US Secretary of State Antony Blinken and PNG Defence Minister, Win Barki Daki, sign a new bilateral defense cooperation agreement. Photo: RNZ Pacific/Lydia Lewis

Loans as leverage

However, China is being accused of using its wealth to exploit Pacific islands by using development aid as currency to win votes in the United Nations.

"China has been very effective in small states that each have a UN vote and with some incentives," Anja Manuel, a former US Diplomat told RNZ Pacific.

"Some would call them bribes while others are totally legitimate - but using those to bring small states over to their side."

The generous loans are seen by some as a way of throwing developing nations into insurmountable debt and using the liability as leverage to get economic and political influence.

"China uses so-called 'debt diplomacy' to expand its influence," said former US Vice President Mike Pence in 2018.

In March, US Treasury Secretary Janet Yellen reiterated such concerns.

"I am very very concerned about some of the activities that China engages in, globally, engaging in countries in ways that leave them trapped in debt and don't promote economic development," she was quoted as saying by Reuters.

How China sees its role

Rob York, programme director for regional affairs at the Pacific Forum, said the United States has had to reconsider its influence in areas that were heavily influenced by China.

China viewed itself as the natural leader in the Asia-Pacific region, he said.

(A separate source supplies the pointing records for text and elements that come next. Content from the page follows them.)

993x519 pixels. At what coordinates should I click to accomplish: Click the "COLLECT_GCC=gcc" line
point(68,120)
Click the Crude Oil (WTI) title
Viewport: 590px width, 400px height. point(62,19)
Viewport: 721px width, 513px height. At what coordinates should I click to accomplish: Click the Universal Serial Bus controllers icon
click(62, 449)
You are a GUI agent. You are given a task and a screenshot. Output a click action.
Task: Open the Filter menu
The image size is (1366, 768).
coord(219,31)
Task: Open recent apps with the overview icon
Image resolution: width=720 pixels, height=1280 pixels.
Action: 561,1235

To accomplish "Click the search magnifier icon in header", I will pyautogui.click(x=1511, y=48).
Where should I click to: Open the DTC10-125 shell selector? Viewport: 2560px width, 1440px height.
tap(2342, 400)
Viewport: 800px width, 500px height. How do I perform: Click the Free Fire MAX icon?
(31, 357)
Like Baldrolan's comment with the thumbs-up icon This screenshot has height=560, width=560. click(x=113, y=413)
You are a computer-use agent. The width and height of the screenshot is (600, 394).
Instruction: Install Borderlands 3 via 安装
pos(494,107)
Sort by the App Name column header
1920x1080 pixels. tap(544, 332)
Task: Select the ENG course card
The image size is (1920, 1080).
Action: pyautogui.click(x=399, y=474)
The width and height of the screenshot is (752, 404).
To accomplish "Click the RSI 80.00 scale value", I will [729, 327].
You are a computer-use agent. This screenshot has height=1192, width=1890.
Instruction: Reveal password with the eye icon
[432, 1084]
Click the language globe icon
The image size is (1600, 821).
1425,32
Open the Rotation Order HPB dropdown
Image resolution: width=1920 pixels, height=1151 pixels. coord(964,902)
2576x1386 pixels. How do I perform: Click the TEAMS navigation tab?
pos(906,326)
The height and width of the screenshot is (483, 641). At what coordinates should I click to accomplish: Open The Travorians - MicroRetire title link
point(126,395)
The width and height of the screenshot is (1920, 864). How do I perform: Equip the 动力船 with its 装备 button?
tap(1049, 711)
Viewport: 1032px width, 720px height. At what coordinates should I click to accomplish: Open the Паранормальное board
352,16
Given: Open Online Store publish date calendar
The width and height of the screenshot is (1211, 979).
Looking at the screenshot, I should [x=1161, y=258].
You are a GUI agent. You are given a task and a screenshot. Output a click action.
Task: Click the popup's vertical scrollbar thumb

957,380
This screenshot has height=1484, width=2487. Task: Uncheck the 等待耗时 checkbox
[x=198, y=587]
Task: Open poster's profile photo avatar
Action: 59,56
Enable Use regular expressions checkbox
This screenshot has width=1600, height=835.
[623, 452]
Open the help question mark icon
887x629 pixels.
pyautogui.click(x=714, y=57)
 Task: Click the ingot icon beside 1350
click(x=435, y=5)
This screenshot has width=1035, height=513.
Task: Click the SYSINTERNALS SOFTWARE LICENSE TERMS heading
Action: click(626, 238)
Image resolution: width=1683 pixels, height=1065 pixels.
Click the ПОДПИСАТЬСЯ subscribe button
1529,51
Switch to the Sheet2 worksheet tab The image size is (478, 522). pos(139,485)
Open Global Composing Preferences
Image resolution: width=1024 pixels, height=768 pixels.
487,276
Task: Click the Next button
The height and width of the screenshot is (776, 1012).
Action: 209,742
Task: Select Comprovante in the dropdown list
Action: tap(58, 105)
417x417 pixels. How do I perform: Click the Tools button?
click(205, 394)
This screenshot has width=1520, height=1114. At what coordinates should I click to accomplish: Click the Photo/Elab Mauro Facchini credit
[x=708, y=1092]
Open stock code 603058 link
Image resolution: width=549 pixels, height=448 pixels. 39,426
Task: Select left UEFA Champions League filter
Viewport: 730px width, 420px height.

Rob York Photo: Pacific Forum

"From a very long time the philosophy of the PRC [People's Republic of China] is hide your strength and bide your time," York said.

"These developments here (Pacific) and in southern Africa, show that philosophy is coming to an end, and the United States is learning to compete in areas that it has not being paying attention to," he said.

"That means re-learning what the priorities are in the Pacific, which means to say that you need to help us not because of who we are but because of what you are dealing with… climate change for instance.

"In a vacuum, China pursuing relations with Pacific island states is acceptable but we don't live in a vacuum, we live in an international political climate where China has caused other countries to go into debt with it."

In recent years, tensions have ramped up in eastern Asia and the Pacific - over Taiwan, maritime disputes in the South China Sea, and trade wars.

"The US has outlined its own strategy towards China in sort of a three part saying, which is invest, align and compete," Camille Dawson, a US Department of State Diplomat recently told RNZ Pacific.

Over the last year, there's been heavy media speculation that recent moves by the Biden Administration, such as the $US810m pledge towards developing Pacific Island nations, the establishment of new embassies in the Pacific, and the signing of a defence agreement with Papua New Guinea, are strategic to countering China's influence.

"Its location and its need for assistance, particularly to help it deal with the impact of climate change, has triggered a battle for influence - with China keen on playing a prominent role," a BBC article stated.